[Material shown Boundary: Start]
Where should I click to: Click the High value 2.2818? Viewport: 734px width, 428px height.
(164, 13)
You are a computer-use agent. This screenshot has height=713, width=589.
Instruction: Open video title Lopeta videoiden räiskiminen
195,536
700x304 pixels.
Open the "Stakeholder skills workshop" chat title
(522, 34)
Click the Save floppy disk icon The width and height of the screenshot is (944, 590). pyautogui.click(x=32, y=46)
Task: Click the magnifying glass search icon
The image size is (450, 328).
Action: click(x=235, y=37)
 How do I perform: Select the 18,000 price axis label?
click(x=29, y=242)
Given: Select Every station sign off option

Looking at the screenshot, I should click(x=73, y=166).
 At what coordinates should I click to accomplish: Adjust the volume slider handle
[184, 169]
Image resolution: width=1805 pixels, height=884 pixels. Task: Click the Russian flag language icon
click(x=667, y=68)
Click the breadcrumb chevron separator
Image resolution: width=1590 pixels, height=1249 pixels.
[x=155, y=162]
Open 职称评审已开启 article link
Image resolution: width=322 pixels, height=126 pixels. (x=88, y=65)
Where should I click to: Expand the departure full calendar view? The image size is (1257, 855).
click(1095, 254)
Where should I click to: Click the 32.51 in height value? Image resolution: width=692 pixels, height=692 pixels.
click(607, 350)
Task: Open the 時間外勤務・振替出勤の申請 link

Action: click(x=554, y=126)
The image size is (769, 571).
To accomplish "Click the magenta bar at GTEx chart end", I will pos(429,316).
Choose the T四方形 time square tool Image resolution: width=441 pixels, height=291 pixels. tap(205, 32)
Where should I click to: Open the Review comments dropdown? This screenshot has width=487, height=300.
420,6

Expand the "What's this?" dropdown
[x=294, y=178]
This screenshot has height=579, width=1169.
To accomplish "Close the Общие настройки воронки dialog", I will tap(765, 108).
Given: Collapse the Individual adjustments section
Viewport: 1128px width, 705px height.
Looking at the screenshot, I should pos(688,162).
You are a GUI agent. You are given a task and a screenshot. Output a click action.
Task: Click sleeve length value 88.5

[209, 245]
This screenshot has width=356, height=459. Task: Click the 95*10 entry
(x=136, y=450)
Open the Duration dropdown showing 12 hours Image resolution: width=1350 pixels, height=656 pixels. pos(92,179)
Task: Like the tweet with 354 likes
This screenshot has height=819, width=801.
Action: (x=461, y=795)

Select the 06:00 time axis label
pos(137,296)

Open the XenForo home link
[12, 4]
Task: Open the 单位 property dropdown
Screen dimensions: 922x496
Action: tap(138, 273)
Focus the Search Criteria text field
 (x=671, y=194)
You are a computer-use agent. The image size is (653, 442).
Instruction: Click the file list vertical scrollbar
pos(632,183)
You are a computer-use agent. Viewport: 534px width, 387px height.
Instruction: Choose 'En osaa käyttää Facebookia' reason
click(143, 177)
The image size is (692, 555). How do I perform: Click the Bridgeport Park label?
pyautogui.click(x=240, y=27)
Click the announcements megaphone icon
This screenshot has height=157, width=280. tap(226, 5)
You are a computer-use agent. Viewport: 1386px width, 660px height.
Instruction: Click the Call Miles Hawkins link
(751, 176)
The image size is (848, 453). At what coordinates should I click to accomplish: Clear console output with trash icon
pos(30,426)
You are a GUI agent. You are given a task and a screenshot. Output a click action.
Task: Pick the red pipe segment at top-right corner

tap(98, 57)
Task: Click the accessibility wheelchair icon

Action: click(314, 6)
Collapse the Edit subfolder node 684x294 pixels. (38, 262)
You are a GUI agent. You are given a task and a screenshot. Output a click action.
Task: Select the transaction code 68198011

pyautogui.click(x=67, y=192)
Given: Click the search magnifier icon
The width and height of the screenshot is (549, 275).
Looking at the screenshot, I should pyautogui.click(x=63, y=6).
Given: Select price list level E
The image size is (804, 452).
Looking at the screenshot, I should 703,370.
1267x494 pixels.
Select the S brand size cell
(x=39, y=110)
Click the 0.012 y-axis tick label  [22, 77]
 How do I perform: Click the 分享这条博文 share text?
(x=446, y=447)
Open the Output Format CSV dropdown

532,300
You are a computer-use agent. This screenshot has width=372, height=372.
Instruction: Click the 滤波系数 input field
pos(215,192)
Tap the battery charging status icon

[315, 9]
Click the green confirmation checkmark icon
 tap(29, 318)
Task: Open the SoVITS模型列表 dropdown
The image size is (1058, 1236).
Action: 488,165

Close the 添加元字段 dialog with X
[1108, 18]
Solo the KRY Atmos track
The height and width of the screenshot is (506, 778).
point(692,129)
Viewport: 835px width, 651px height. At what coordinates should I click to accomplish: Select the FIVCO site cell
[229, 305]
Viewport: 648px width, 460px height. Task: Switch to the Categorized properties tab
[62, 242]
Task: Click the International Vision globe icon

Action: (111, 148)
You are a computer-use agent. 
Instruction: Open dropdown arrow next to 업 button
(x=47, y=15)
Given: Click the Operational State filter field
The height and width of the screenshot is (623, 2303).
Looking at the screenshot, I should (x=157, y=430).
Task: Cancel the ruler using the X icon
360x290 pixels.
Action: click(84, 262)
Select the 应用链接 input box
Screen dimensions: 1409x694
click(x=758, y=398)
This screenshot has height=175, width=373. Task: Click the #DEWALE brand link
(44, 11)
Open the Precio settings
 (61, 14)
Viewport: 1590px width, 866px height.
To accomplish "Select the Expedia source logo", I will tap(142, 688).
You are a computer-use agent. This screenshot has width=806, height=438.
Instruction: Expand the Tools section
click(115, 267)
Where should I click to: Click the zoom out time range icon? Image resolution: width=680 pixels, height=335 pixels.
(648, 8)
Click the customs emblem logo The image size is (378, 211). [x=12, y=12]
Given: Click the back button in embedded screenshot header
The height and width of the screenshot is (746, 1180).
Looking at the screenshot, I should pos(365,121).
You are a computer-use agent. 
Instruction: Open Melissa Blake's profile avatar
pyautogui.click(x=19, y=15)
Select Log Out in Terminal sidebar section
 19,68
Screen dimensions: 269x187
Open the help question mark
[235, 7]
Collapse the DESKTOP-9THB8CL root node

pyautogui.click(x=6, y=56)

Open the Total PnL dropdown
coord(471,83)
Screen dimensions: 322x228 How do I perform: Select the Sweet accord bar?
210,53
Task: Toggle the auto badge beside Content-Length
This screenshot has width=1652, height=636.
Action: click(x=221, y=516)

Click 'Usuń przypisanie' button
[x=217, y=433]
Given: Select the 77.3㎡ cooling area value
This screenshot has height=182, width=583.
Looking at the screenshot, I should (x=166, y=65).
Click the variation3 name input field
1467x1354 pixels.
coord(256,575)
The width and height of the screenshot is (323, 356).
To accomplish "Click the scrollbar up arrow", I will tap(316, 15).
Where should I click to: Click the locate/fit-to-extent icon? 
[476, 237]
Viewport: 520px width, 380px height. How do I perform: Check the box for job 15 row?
[Material shown Boundary: End]
Problem requirements ▸ Every line of the material should be transcribed without alteration.

Expected answer ▸
Where should I click to: Click the High value 2.2818? Viewport: 734px width, 428px height.
(164, 13)
You are a computer-use agent. This screenshot has height=713, width=589.
Instruction: Open video title Lopeta videoiden räiskiminen
195,536
700x304 pixels.
Open the "Stakeholder skills workshop" chat title
(522, 34)
Click the Save floppy disk icon The width and height of the screenshot is (944, 590). pyautogui.click(x=32, y=46)
Task: Click the magnifying glass search icon
The image size is (450, 328).
Action: click(x=235, y=37)
 How do I perform: Select the 18,000 price axis label?
click(x=29, y=242)
Given: Select Every station sign off option

Looking at the screenshot, I should click(x=73, y=166).
 At what coordinates should I click to accomplish: Adjust the volume slider handle
[184, 169]
Image resolution: width=1805 pixels, height=884 pixels. Task: Click the Russian flag language icon
click(x=667, y=68)
Click the breadcrumb chevron separator
Image resolution: width=1590 pixels, height=1249 pixels.
[x=155, y=162]
Open 职称评审已开启 article link
Image resolution: width=322 pixels, height=126 pixels. (x=88, y=65)
Where should I click to: Expand the departure full calendar view? The image size is (1257, 855).
click(1095, 254)
Where should I click to: Click the 32.51 in height value? Image resolution: width=692 pixels, height=692 pixels.
click(607, 350)
Task: Open the 時間外勤務・振替出勤の申請 link

Action: click(x=554, y=126)
The image size is (769, 571).
To accomplish "Click the magenta bar at GTEx chart end", I will pos(429,316).
Choose the T四方形 time square tool Image resolution: width=441 pixels, height=291 pixels. tap(205, 32)
Where should I click to: Open the Review comments dropdown? This screenshot has width=487, height=300.
420,6

Expand the "What's this?" dropdown
[x=294, y=178]
This screenshot has height=579, width=1169.
To accomplish "Close the Общие настройки воронки dialog", I will tap(765, 108).
Given: Collapse the Individual adjustments section
Viewport: 1128px width, 705px height.
Looking at the screenshot, I should pos(688,162).
You are a GUI agent. You are given a task and a screenshot. Output a click action.
Task: Click sleeve length value 88.5

[209, 245]
This screenshot has width=356, height=459. Task: Click the 95*10 entry
(x=136, y=450)
Open the Duration dropdown showing 12 hours Image resolution: width=1350 pixels, height=656 pixels. pos(92,179)
Task: Like the tweet with 354 likes
This screenshot has height=819, width=801.
Action: (x=461, y=795)

Select the 06:00 time axis label
pos(137,296)

Open the XenForo home link
[12, 4]
Task: Open the 单位 property dropdown
Screen dimensions: 922x496
Action: tap(138, 273)
Focus the Search Criteria text field
 (x=671, y=194)
You are a computer-use agent. The image size is (653, 442).
Instruction: Click the file list vertical scrollbar
pos(632,183)
You are a computer-use agent. Viewport: 534px width, 387px height.
Instruction: Choose 'En osaa käyttää Facebookia' reason
click(143, 177)
The image size is (692, 555). How do I perform: Click the Bridgeport Park label?
pyautogui.click(x=240, y=27)
Click the announcements megaphone icon
This screenshot has height=157, width=280. tap(226, 5)
You are a computer-use agent. Viewport: 1386px width, 660px height.
Instruction: Click the Call Miles Hawkins link
(751, 176)
The image size is (848, 453). At what coordinates should I click to accomplish: Clear console output with trash icon
pos(30,426)
You are a GUI agent. You are given a task and a screenshot. Output a click action.
Task: Pick the red pipe segment at top-right corner

tap(98, 57)
Task: Click the accessibility wheelchair icon

Action: click(314, 6)
Collapse the Edit subfolder node 684x294 pixels. (38, 262)
You are a GUI agent. You are given a task and a screenshot. Output a click action.
Task: Select the transaction code 68198011

pyautogui.click(x=67, y=192)
Given: Click the search magnifier icon
The width and height of the screenshot is (549, 275).
Looking at the screenshot, I should pyautogui.click(x=63, y=6).
Given: Select price list level E
The image size is (804, 452).
Looking at the screenshot, I should 703,370.
1267x494 pixels.
Select the S brand size cell
(x=39, y=110)
Click the 0.012 y-axis tick label  [22, 77]
 How do I perform: Click the 分享这条博文 share text?
(x=446, y=447)
Open the Output Format CSV dropdown

532,300
You are a computer-use agent. This screenshot has width=372, height=372.
Instruction: Click the 滤波系数 input field
pos(215,192)
Tap the battery charging status icon

[315, 9]
Click the green confirmation checkmark icon
 tap(29, 318)
Task: Open the SoVITS模型列表 dropdown
The image size is (1058, 1236).
Action: 488,165

Close the 添加元字段 dialog with X
[1108, 18]
Solo the KRY Atmos track
The height and width of the screenshot is (506, 778).
point(692,129)
Viewport: 835px width, 651px height. At what coordinates should I click to accomplish: Select the FIVCO site cell
[229, 305]
Viewport: 648px width, 460px height. Task: Switch to the Categorized properties tab
[62, 242]
Task: Click the International Vision globe icon

Action: (111, 148)
You are a computer-use agent. 
Instruction: Open dropdown arrow next to 업 button
(x=47, y=15)
Given: Click the Operational State filter field
The height and width of the screenshot is (623, 2303).
Looking at the screenshot, I should (x=157, y=430).
Task: Cancel the ruler using the X icon
360x290 pixels.
Action: click(84, 262)
Select the 应用链接 input box
Screen dimensions: 1409x694
click(x=758, y=398)
This screenshot has height=175, width=373. Task: Click the #DEWALE brand link
(44, 11)
Open the Precio settings
 (61, 14)
Viewport: 1590px width, 866px height.
To accomplish "Select the Expedia source logo", I will tap(142, 688).
You are a computer-use agent. This screenshot has width=806, height=438.
Instruction: Expand the Tools section
click(115, 267)
Where should I click to: Click the zoom out time range icon? Image resolution: width=680 pixels, height=335 pixels.
(648, 8)
Click the customs emblem logo The image size is (378, 211). [x=12, y=12]
Given: Click the back button in embedded screenshot header
The height and width of the screenshot is (746, 1180).
Looking at the screenshot, I should pos(365,121).
You are a computer-use agent. 
Instruction: Open Melissa Blake's profile avatar
pyautogui.click(x=19, y=15)
Select Log Out in Terminal sidebar section
 19,68
Screen dimensions: 269x187
Open the help question mark
[235, 7]
Collapse the DESKTOP-9THB8CL root node

pyautogui.click(x=6, y=56)

Open the Total PnL dropdown
coord(471,83)
Screen dimensions: 322x228 How do I perform: Select the Sweet accord bar?
210,53
Task: Toggle the auto badge beside Content-Length
This screenshot has width=1652, height=636.
Action: click(x=221, y=516)

Click 'Usuń przypisanie' button
[x=217, y=433]
Given: Select the 77.3㎡ cooling area value
This screenshot has height=182, width=583.
Looking at the screenshot, I should (x=166, y=65).
Click the variation3 name input field
1467x1354 pixels.
coord(256,575)
The width and height of the screenshot is (323, 356).
To accomplish "Click the scrollbar up arrow", I will tap(316, 15).
Where should I click to: Click the locate/fit-to-extent icon? 
[476, 237]
Viewport: 520px width, 380px height. How do I perform: Check the box for job 15 row?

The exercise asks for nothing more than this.